# Material for the task

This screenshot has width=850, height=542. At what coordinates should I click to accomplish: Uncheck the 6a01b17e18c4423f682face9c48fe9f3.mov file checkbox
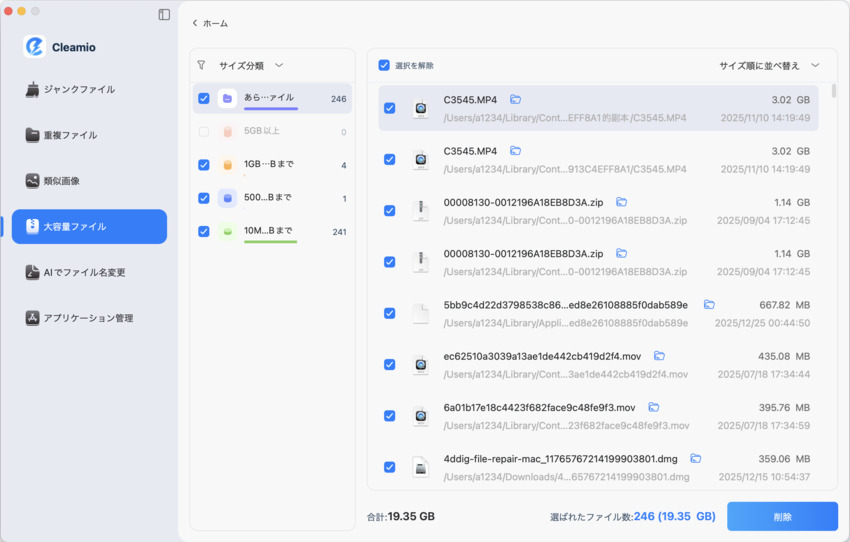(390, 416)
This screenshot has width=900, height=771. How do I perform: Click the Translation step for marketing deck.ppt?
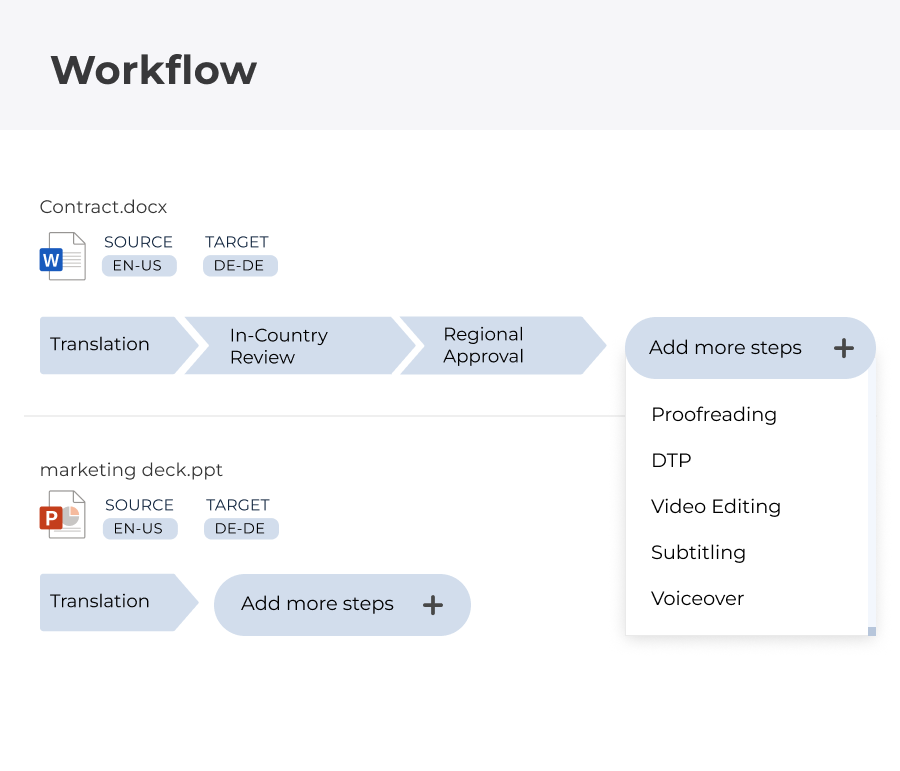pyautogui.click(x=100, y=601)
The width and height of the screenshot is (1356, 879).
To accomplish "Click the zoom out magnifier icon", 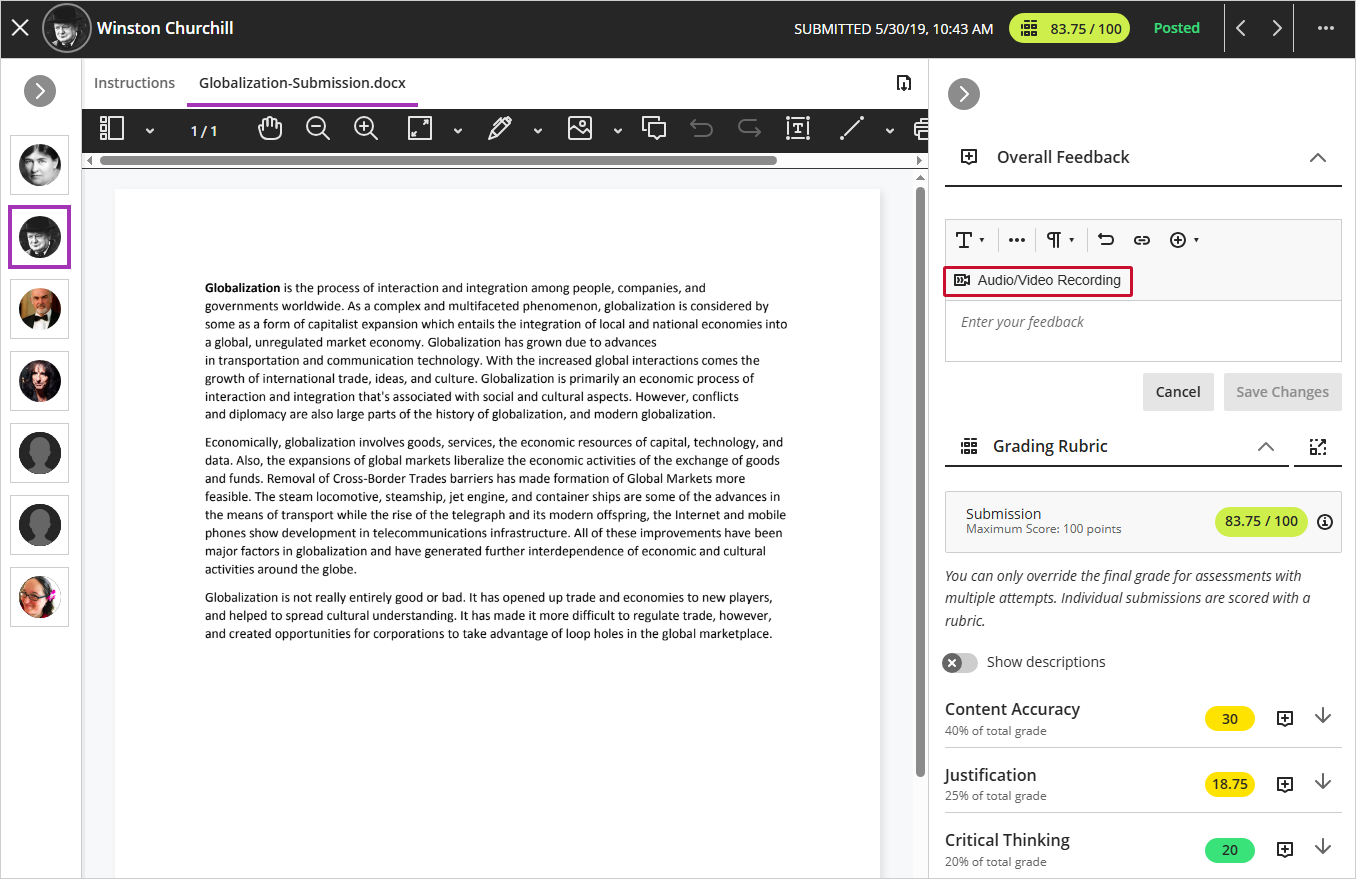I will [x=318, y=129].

# Exercise prompt
Please print the lines above exactly, beginning at the first line of the entries and ending at the line holding "The width and", and leave the pictures out.

# Result below
This screenshot has width=850, height=542. At what coordinates should I click to accomplish: Uncheck the 6a01b17e18c4423f682face9c48fe9f3.mov file checkbox
(390, 416)
This screenshot has width=900, height=771. How do I perform: Click the Translation step for marketing deck.ppt?
pyautogui.click(x=100, y=601)
The width and height of the screenshot is (1356, 879).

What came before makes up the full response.